Neighbors of a woman killed in a house fire in Mendenhall Valley rushed in to save her Monday night, crawling through thick smoke and dragging her clear of the burning house.
“She was a wonderful woman,” said Josh Shetlar, Mona Azevedo’s neighbor.
Azevedo, 77, lived alone in her home. Shetlar was one of several neighbors who tried to save her, despite the danger from the smoke and flames.
“We moved in across the street about 22 years ago, and got to know her and her husband Ted,” said Azevedo’s neighbor, Debbie Soto. “Once her husband passed, we got really close to her and started doing Sunday dinners with her.”
Soto saw something was wrong when she went over to visit with Azevedo in her Dogwood Lane home Monday night.
“I was taking her a pot of soup on Monday night and that’s when I discovered her house was on fire,” Soto said.
When Soto saw there was a fire, neighbors ran in the home to try to save her. Several went to the front door, while Shetlar ran around back to try and get around.
“I kicked the back door open,” Shetlar said. “I tried to go in, but there was too much smoke.”
Shetlar said he crawled on his hands and knees to avoid the smoke and help get Azevedo out of the house. Once Azevedo was outside, one neighbor — a nurse — performed CPR, while he and others ran back to get fire extinguishers and suppress the blaze, Shetlar said.
“I wish I knew who he was but he just came out of nowhere and started performing chest compressions,” Soto said, describing the man who performed CPR.
Azevedo was taken to Bartlett Regional Hospital, but attempts to resuscitate her failed, authorities said.
In spite of that, Soto was fulsome in her praise for the Capital City Fire/Rescue personnel responding to the fire.
“I can’t say enough about CCFR,” Soto said. “They were so compassionate and amazing and professional. I can’t thank the responders enough.”
[Woman dies in Mendenhall Valley house fire]
Medics at the scene said that Azevedo’s blood sugar was at extremely elevated levels, possibly contributing to her unconsciousness, Shetlar said. However, medical status is part of the investigation and officials couldn’t comment on it at due to health privacy laws.
“She loved to talk, loved to be around people,” Shetlar said.

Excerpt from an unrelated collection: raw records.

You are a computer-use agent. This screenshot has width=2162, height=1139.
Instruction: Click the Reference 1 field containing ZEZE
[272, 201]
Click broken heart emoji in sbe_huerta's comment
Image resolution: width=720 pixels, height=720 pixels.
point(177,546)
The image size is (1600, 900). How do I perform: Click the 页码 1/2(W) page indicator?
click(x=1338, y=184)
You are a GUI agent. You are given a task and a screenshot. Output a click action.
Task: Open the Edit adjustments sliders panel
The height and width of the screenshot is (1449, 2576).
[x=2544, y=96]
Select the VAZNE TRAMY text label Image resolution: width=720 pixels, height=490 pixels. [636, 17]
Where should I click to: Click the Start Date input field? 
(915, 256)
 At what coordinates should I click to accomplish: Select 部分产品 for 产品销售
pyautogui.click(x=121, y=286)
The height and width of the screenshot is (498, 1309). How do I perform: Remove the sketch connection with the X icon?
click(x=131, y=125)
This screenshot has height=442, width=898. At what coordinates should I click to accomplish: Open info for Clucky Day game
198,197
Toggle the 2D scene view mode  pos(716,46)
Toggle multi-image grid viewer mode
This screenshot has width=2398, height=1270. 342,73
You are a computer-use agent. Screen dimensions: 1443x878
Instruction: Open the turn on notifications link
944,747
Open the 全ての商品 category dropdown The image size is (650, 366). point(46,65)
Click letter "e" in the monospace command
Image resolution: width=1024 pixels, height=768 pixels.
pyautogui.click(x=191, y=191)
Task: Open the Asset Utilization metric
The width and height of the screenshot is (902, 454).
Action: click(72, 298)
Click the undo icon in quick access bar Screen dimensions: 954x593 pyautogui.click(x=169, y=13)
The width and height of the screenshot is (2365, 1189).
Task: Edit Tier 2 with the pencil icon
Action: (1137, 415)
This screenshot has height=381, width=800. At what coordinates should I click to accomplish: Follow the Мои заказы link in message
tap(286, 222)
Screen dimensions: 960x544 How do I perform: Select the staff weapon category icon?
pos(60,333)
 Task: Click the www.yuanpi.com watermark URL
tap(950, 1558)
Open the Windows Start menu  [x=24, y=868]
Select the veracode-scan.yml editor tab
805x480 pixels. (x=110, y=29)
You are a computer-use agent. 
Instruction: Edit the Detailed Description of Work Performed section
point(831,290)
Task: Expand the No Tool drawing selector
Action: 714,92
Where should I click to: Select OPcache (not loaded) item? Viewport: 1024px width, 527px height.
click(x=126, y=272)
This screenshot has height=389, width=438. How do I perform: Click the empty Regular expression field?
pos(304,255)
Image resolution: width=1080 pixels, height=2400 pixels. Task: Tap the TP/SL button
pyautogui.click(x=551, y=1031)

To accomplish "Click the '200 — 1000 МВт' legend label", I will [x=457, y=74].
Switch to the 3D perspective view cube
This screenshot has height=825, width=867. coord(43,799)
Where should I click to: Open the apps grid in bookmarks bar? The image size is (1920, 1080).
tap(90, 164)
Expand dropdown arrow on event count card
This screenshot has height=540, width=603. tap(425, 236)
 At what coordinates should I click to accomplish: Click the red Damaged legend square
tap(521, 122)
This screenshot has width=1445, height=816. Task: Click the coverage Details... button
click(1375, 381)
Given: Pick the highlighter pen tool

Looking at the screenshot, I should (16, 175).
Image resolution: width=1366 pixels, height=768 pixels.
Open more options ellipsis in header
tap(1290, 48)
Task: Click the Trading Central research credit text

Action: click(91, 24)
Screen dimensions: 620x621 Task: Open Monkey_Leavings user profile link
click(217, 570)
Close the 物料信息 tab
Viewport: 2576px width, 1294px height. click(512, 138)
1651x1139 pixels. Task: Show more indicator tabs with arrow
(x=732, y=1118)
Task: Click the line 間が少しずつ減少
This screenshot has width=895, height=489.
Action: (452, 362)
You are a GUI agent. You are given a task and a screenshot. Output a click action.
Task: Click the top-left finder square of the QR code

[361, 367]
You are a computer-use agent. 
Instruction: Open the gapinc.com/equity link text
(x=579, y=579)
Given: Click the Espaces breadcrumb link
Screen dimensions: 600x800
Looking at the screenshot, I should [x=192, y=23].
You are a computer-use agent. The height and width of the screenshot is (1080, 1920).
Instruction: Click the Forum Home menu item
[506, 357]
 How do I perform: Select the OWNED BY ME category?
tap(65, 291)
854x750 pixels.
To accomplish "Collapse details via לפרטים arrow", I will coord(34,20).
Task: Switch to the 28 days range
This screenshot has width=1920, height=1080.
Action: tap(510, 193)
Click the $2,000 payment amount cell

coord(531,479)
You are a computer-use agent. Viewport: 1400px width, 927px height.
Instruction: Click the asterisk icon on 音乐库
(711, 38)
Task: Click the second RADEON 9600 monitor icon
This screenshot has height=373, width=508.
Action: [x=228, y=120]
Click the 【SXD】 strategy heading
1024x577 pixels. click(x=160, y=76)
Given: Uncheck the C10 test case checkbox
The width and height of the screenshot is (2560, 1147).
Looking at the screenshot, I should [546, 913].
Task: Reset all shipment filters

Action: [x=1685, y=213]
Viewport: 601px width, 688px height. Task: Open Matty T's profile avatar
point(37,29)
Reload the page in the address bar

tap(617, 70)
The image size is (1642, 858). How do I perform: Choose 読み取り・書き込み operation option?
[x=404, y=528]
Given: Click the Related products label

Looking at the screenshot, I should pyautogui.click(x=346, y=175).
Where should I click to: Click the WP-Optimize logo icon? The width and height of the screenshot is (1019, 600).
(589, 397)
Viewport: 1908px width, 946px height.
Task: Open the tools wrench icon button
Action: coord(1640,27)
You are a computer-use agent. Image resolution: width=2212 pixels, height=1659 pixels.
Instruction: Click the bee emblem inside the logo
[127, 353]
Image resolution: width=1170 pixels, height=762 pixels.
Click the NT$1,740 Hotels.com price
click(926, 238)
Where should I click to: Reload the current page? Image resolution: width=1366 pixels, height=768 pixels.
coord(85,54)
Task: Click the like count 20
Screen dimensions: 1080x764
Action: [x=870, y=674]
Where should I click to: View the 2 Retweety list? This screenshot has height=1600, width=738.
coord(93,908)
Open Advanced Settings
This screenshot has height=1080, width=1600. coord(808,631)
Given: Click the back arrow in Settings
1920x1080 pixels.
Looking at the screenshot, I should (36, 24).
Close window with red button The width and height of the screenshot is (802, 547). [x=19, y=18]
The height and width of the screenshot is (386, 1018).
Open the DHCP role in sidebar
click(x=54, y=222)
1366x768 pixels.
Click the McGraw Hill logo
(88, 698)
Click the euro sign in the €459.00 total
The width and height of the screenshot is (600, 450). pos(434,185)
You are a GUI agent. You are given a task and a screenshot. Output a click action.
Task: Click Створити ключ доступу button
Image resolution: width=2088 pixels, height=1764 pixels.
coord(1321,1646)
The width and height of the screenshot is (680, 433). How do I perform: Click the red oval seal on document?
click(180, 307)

Azevedo was a private person, but loved visitors, Soto said. She would quickly become friends with anyone who came by, and as happy to talk and tell stories about when she was younger. Born in Valdez and raised in Ketchikan, she married her husband, Ted Azevedo, who was from California, in Juneau.
“They loved to go on road trips. They loved to drive around Alaska. They also loved to drive down in the California-Neveda area,” said Soto. “They loved to go explore, go off the grid, drive into the back country.”
Azevedo and her husband never had children. When her husband died in 2013, Azevedo got out less and less, but still loved to go on trips around the area with people.
“She loved to go to the glacier and look at the bear Nicky. She loved Romeo, the wolf,” said Soto. “On sunny days we’d pick her up and take her to the beach and have a barbecue.”
According to CCFR Fire Marshal Dan Jager, the origin of the fire may be an appliance so thoroughly incinerated by the fire that he couldn’t say what it was.
“It was a melted glob on the countertop,” Jager said.
As part of their investigation, Jager said, CCFR will send the unidentifiable appliance to the Bureau of Alcohol, Tobacco, Firearms and Explosives lab in Maryland, which routinely does this kind of work to aid in investigations.
Azevedo’s body will also go to the State Medical Examiner’s Office in Anchorage for her autopsy. Jager said the fire does not appear to be suspicious. The examination of the appliance by the ATF will likely take two to four weeks, Jager said.
Jager did caution would-be rescuers to think very carefully before running into a fire unprepared and unequipped.
“We could have had at least one or two other victims in this fire,” Jager said.